The courses are particularly special, in my mind, thanks to four unique points:
1. They are highly researched and deep. They plunge you into the history of the embroidered boxes of the 17th century, sharing details of extant boxes that, chances are, you’ll never have the opportunity to experience anywhere else. The participants have access to licensed museum images by the boatload! They also have access to Tricia’s in-depth research, historical information, and instruction focused on this small period of embroidery history.
2. The courses involve materials the likes of which the needlework market hasn’t seen in hundreds of years, from recreated color lines of specialty silk threads to custom-made replicas of historically accurate hardware and finishing materials.
3. The items and the boxes created, while they may (or may not – it’s the participant’s choice) employ 17th century techniques, are not strict re-creations. Each box is unique to the maker, and tells the maker’s own story.
4. The courses have an active community of enthusiasts involved in them, who share ideas and help each other to create their own masterpiece boxes.
Here’s another box highlighted on Thistle Threads recently, by Kate & Jack Hewitt, called Wiscasset Memories. The box highlights, in counted techniques, well-known New England historical houses and the coastal life of New England.
Now’s the time…
Tricia recently announced on her website and in her newsletter that, after the current Cabinet of Curiosities courses are filled, there’s going to be a pause in the offering of the classes.
You can read the announcement here, in this article on the stumpwork mirror, which is offered as an extra project in the second part of the Cabinet of Curiosities course (the Stumpwork segment).

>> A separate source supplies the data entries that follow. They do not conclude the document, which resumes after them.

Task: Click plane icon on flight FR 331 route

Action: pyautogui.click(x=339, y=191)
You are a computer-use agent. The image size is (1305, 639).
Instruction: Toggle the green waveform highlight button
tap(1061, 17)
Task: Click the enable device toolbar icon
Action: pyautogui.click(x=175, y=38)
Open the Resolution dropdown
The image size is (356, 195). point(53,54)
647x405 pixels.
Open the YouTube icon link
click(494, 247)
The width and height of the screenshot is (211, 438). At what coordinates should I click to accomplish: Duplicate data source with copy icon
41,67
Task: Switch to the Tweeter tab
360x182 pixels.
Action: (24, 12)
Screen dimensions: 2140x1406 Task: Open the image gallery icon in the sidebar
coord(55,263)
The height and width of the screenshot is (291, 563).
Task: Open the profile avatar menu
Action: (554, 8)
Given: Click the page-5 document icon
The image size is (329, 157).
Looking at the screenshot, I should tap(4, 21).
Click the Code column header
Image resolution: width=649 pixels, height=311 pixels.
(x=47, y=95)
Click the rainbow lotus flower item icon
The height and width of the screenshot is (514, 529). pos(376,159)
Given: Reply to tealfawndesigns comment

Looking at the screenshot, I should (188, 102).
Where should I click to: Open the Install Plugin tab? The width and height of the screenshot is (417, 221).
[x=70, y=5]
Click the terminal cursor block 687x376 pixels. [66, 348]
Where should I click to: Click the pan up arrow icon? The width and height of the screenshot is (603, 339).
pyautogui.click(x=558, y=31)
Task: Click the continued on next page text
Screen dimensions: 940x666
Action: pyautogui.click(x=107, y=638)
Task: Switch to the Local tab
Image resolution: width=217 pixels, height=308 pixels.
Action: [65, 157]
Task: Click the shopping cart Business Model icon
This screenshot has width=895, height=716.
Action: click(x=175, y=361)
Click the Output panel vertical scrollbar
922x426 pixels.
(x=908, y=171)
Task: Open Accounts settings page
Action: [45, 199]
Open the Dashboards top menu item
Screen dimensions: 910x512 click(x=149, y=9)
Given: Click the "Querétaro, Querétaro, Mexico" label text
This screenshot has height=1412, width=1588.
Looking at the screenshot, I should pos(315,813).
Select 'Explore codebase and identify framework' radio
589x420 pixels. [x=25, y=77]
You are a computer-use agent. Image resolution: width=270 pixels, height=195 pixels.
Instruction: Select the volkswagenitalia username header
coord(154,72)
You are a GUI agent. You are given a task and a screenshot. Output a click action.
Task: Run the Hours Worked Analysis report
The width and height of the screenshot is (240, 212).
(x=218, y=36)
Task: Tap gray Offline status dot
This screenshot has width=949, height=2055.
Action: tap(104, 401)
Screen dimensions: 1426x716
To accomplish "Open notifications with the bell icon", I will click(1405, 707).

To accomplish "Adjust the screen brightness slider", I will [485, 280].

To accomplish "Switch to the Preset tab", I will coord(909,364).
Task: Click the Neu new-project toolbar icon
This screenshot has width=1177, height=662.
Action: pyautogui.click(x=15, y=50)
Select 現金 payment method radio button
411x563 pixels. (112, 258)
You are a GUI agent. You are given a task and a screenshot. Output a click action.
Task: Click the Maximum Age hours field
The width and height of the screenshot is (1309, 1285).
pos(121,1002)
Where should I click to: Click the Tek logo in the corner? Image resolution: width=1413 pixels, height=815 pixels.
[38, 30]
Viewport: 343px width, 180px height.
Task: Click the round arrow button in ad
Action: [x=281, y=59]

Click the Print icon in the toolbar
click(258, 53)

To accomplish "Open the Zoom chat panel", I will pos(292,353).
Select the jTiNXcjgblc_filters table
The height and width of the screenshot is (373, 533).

Besides the need to reevaluate and renew licensing for the hundreds of historical images used throughout the course, the pause is necessary to reevaluate the future availability of supplies for the classes. Because so many of the materials are created on a small scale by skilled artisans and craftsmen, it makes sense that the courses can’t be offered perpetually. The supply chain just doesn’t work that way.
So, to ensure that there are supplies for all the current participants, there has to be a pause to consider whether or not the supply chain can and will remain intact.
That Bucket List Again
I’ve heard from so many of you over the years, telling me that your Big Dream is to take these classes, that you plan to take them in the future. If you’ve had these courses on your Bucket List (and you’re certain that you want to take them), don’t put them off.
While we definitely enjoy an “embarrassment of riches” when it comes to the amazing range of needlework supplies and classes available today, they aren’t guaranteed to last forever. I don’t want you to be disappointed, in case the opportunity doesn’t arise again.
You can find all the information about the currently enrolling classes here. They start this Fall, and they last 18 months. You can take either or both parts of the course, separately or concurrently, and you can work through them at your own pace.
If it’s your dream, I hope you get in on the classes!
This is not a paid endorsement or advertisement – it is just news that I thought you should know about, in case you hadn’t heard.